The lines needed run from the one that contains "Given: Click the" through the end of the material below, both included; write them out exactly, with no pictures.

--- --- ---

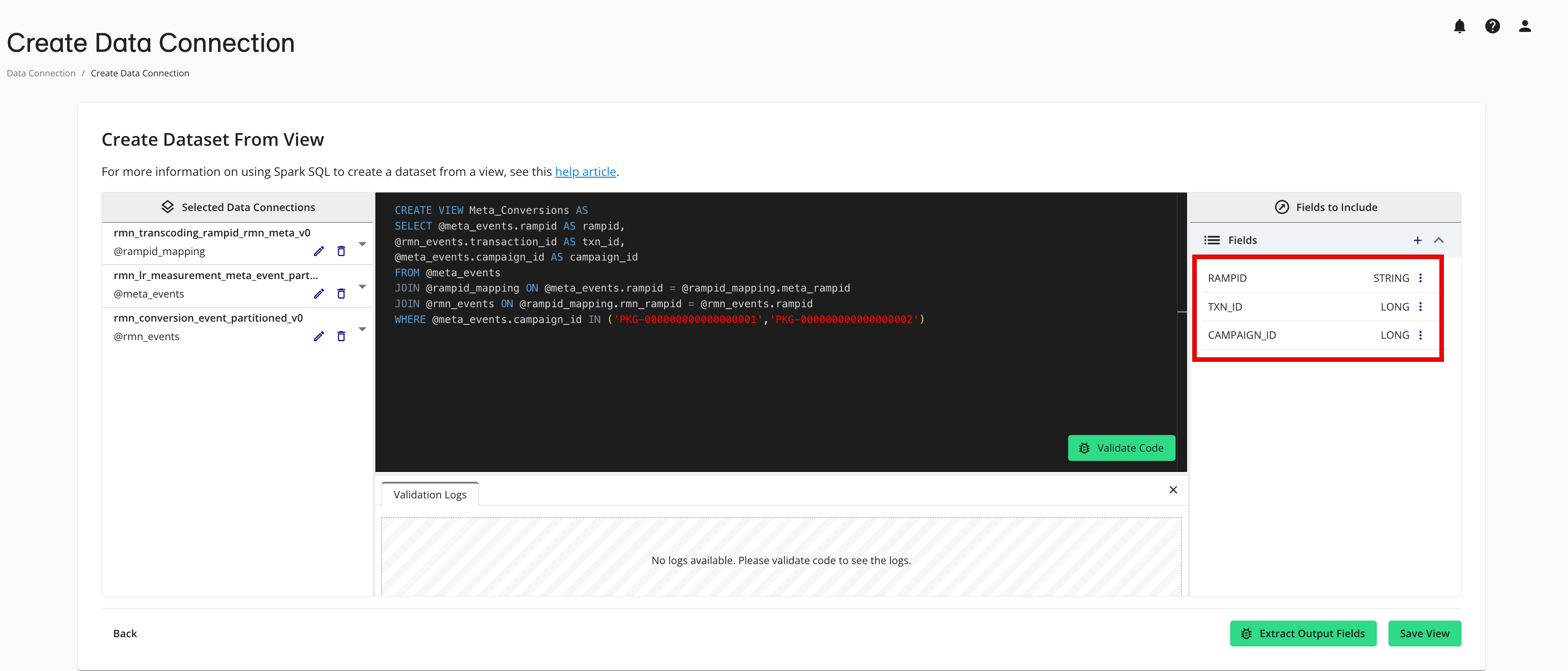The height and width of the screenshot is (671, 1568).
Task: Delete the @meta_events connection using the trash icon
Action: coord(341,293)
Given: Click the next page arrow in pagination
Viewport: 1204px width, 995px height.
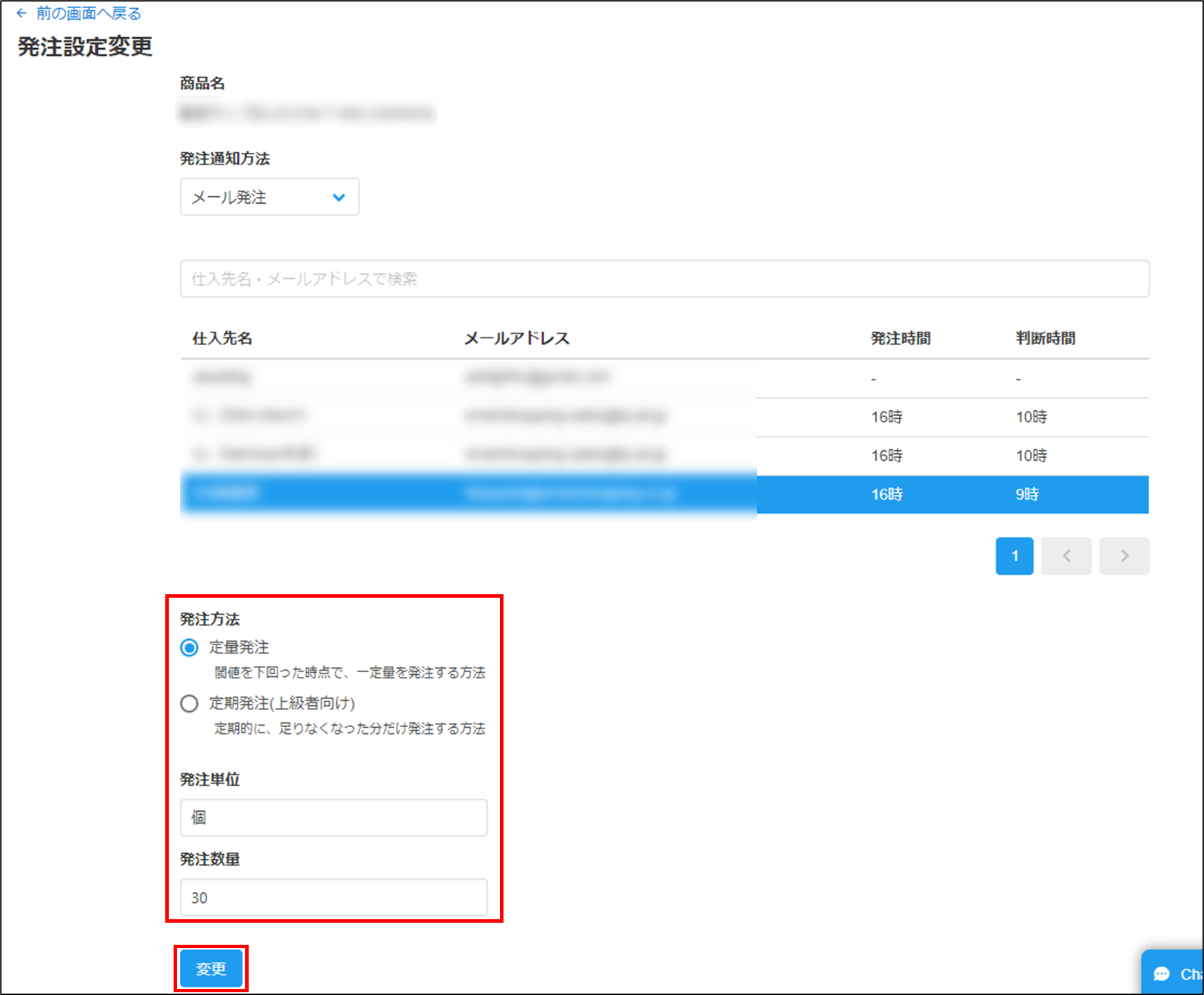Looking at the screenshot, I should pos(1124,556).
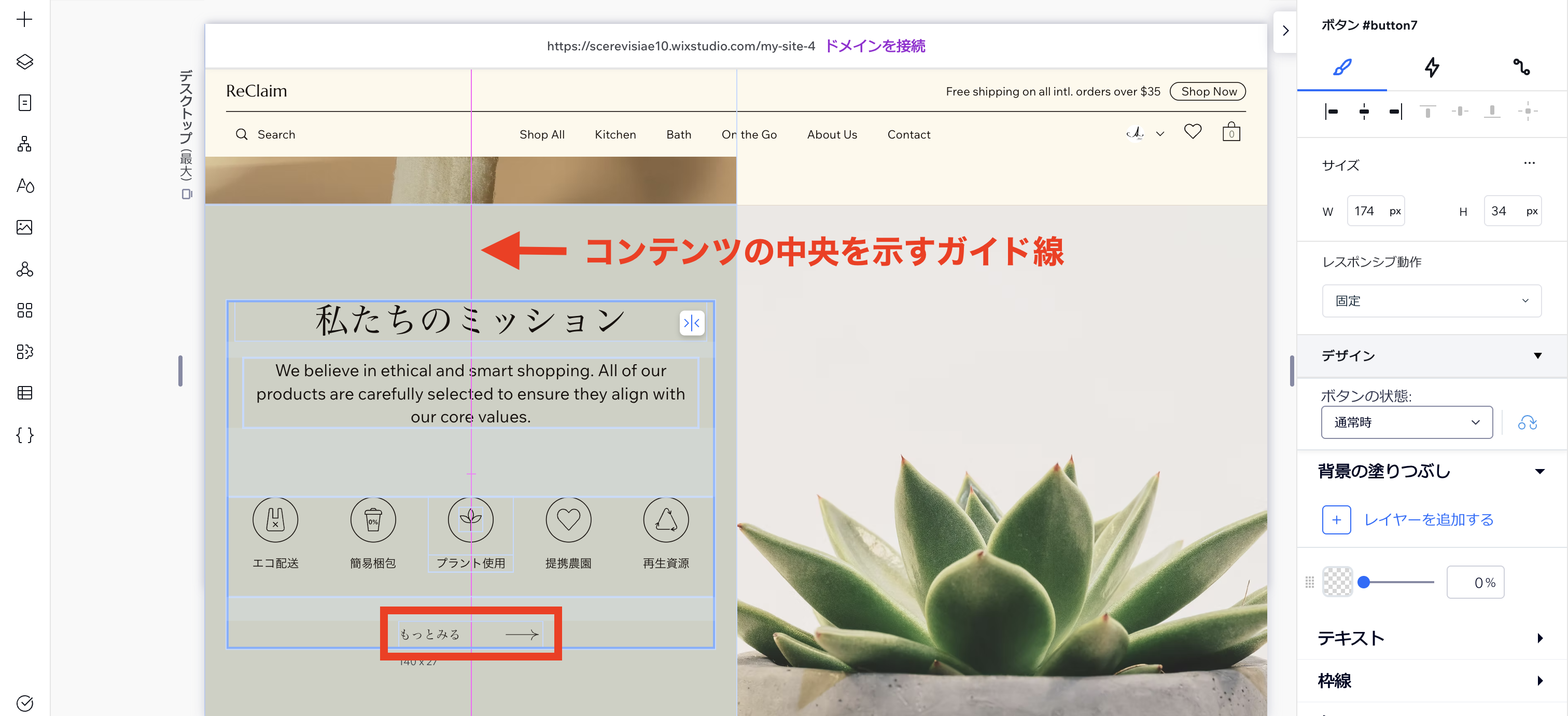Open the Layers panel in the left sidebar
The height and width of the screenshot is (716, 1568).
24,61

--- --- ---

● TASK OUTPUT:
Given: Click the next page arrow in pagination
Viewport: 1204px width, 995px height.
Looking at the screenshot, I should pos(1124,556).
Open the Layers panel in the left sidebar
The height and width of the screenshot is (716, 1568).
24,61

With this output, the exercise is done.